2008 Africa Cup of Nations
- Africa Cup of Nations 2008 official logo

Tournament details
- Host country: Ghana
- Dates: 20 January – 10 February
- Teams: 16
- Venues: 4 (in 4 host cities)

Final positions
- Champions: Egypt (6th title)
- Runners-up: Cameroon
- Third place: Ghana
- Fourth place: Ivory Coast

Tournament statistics
- Matches played: 32
- Goals scored: 99 (3.09 per match)
- Attendance: 714,000 (22,313 per match)
- Top scorer: Samuel Eto'o (5 goals)
- Best player: Hosny Abd Rabo
- Best goalkeeper: Essam El Hadary

= 2008 Africa Cup of Nations =

26th edition of the Africa Cup of Nations

The 2008 Africa Cup of Nations, also known as the MTN Africa Cup of Nations due to the competition's sponsorship by MTN, was the 26th edition of the Africa Cup of Nations, the biennial football tournament for nations affiliated with the Confederation of African Football (CAF). The tournament was staged at four venues around Ghana between 20 January and 10 February 2008. This was the last Africa Cup of Nations to use the old CAF logo.

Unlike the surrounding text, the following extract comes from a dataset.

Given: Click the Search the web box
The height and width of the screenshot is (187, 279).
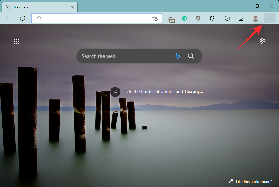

Egypt won the tournament, beating Cameroon 1–0 in the final. As winners, they qualified for the 2009 FIFA Confederations Cup as the CAF representatives.

== Host selection ==
Bids:
- Ghana (selected as hosts)
- Libya
- South Africa (withdrew)

The organization of the 2008 Africa Cup of Nations was awarded to Ghana on 8 July 2004 by the CAF Executive Committee members which are 12 in Cairo, Egypt. Voters had a choice between Ghana and Libya which was disadvantaged by the fact that two countries in the North Africa region had already hosted the last two editions (Tunisia in 2004, and Egypt in 2006).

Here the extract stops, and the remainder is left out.